The government has won a series of votes on planned MPs' expenses reforms, after it agreed to delay a decision on controversial second homes allowances. Veteran Conservative MP Sir Patrick Cormack explains why he voted against all the changes.
US carmaker Chrysler will file for Chapter 11 bankruptcy protection immediately and has formed an alliance with Fiat, President Obama has said. North America business correspondent Greg Wood tells the story of the first major industrial victim of the recession.
There was a time, not so long ago, when astronomers thought they knew pretty much everything there was to know about the universe. Science correspondent Tom Feilden reports on recent observations which have brought fundamental physical laws into question.
Tony Wonnacott, from Devon, who has just won £310,000 with a £2 bet, has offered up the Today programme racing tips for Friday:
4.05 Hamish Mcgonagall
3.55 Ceremonial Jade
8.25 Safari Journey
He says he would put on a £1 accumulator and a 50p each way accumulator if he was laying out a £2 stake.
Eight cases of swine flu in the UK have now been confirmed. A total of 230 are being investigated. Infectious disease epidemiology expert Professor Sir Roy Anderson, rector of Imperial College, London, discusses what should be believed about the likelihood of a pandemic.
"The culture within parts of British banking has increasingly been one of risk-taking, leading to the meltdown," an MPs' report says.
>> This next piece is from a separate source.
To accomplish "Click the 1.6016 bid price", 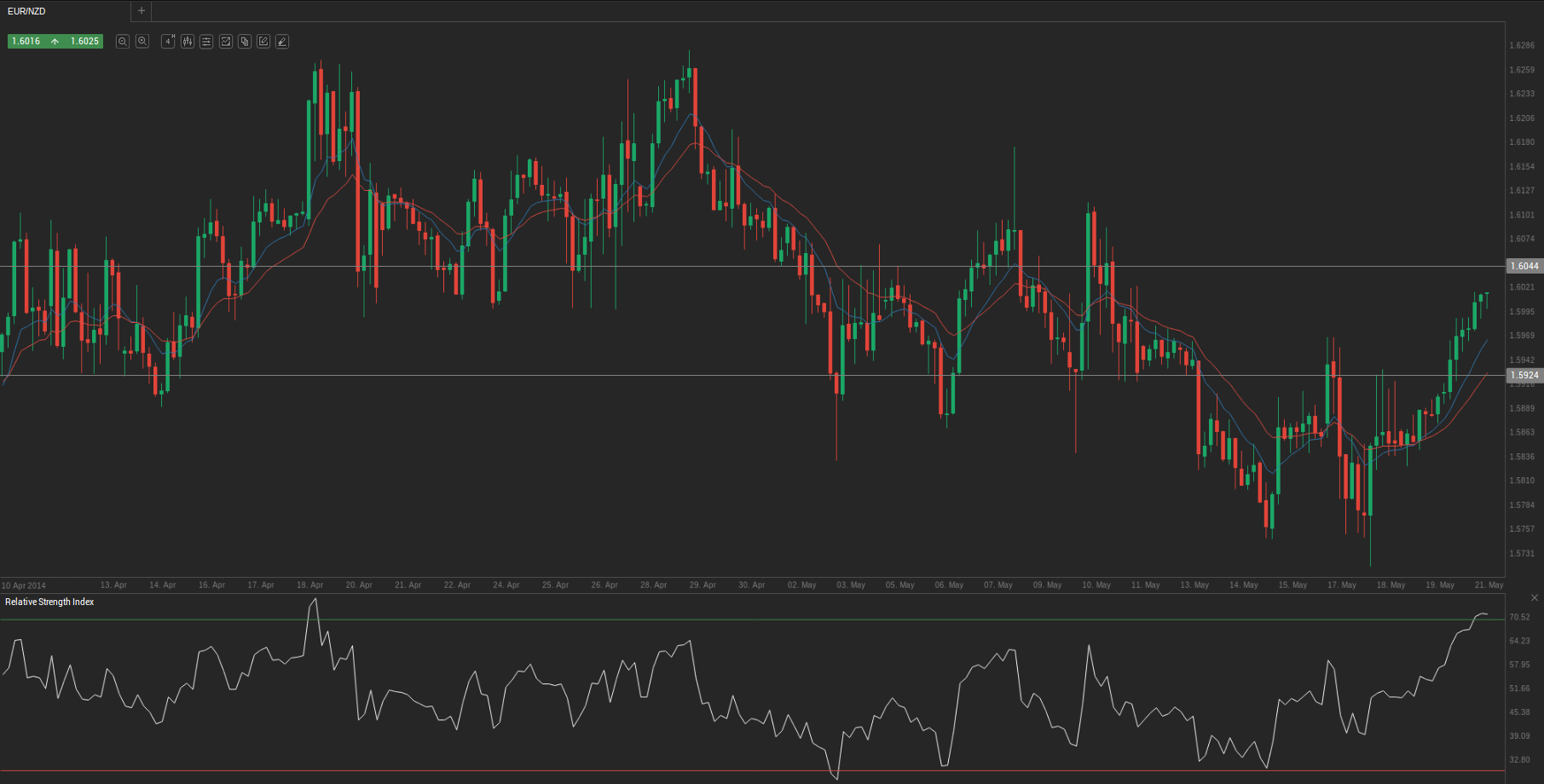I will (26, 41).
Business editor Robert Peston and Angela Knight, chief executive of the British Bankers' Association, discuss how the bankers have made "an astonishing mess".
The Labour Party must "get back to old-fashioned politics" because it "has lost its political antennae", former Home Secretary David Blunkett has warned. He discusses if the instincts that kept Labour in power are rapidly being lost.
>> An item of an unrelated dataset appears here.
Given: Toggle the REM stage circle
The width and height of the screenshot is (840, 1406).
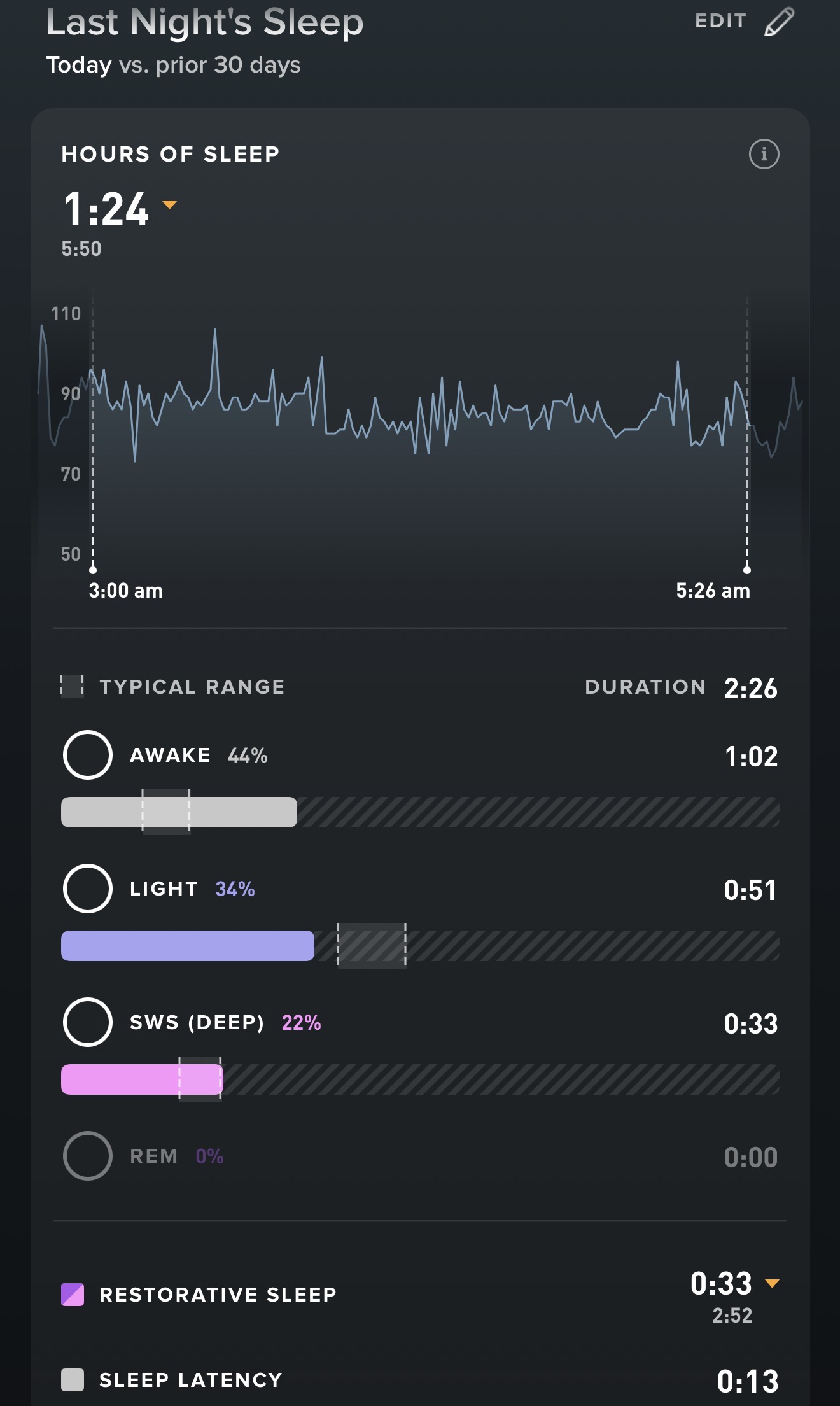Looking at the screenshot, I should pyautogui.click(x=88, y=1156).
The British mission in Iraq lasted six years, one month and 11 days. Padre Jim Aitchison, of the 20th Armoured Brigade, discusses the ceremony been held in Basra to mark the official end of military operations and what the future holds for Iraq.
"We have gone demented" and lost any sense of proportion about the scale of swine flu, Guardian columnist Simon Jenkins claims. He discusses if predictions about pandemics are doing more harm than good with virologist Professor John Oxford, at St Bartholomew's and the Royal London Hospital.
An interesting game of cricket between the Afghanistan national team and Ditchling cricket club, who have travelled to Afghanistan from their home in Sussex. Kabul correspondent Martin Patience reports as the game gets underway.
The streets of the Philippines will fall quiet as a nation sits down to watch its hero, Manny Pacquiao, fight Manchester's Ricky Hatton in Las Vegas. Correspondent Mike Costello reports on the popularity of Mr Pacquiao in his home country.
What are the facts about the effects of migration from abroad on UK society? A £5m research programme by the Compas research centre at Oxford University is being launched to find out. Director of the centre Prof Michael Keith explains what could be discovered.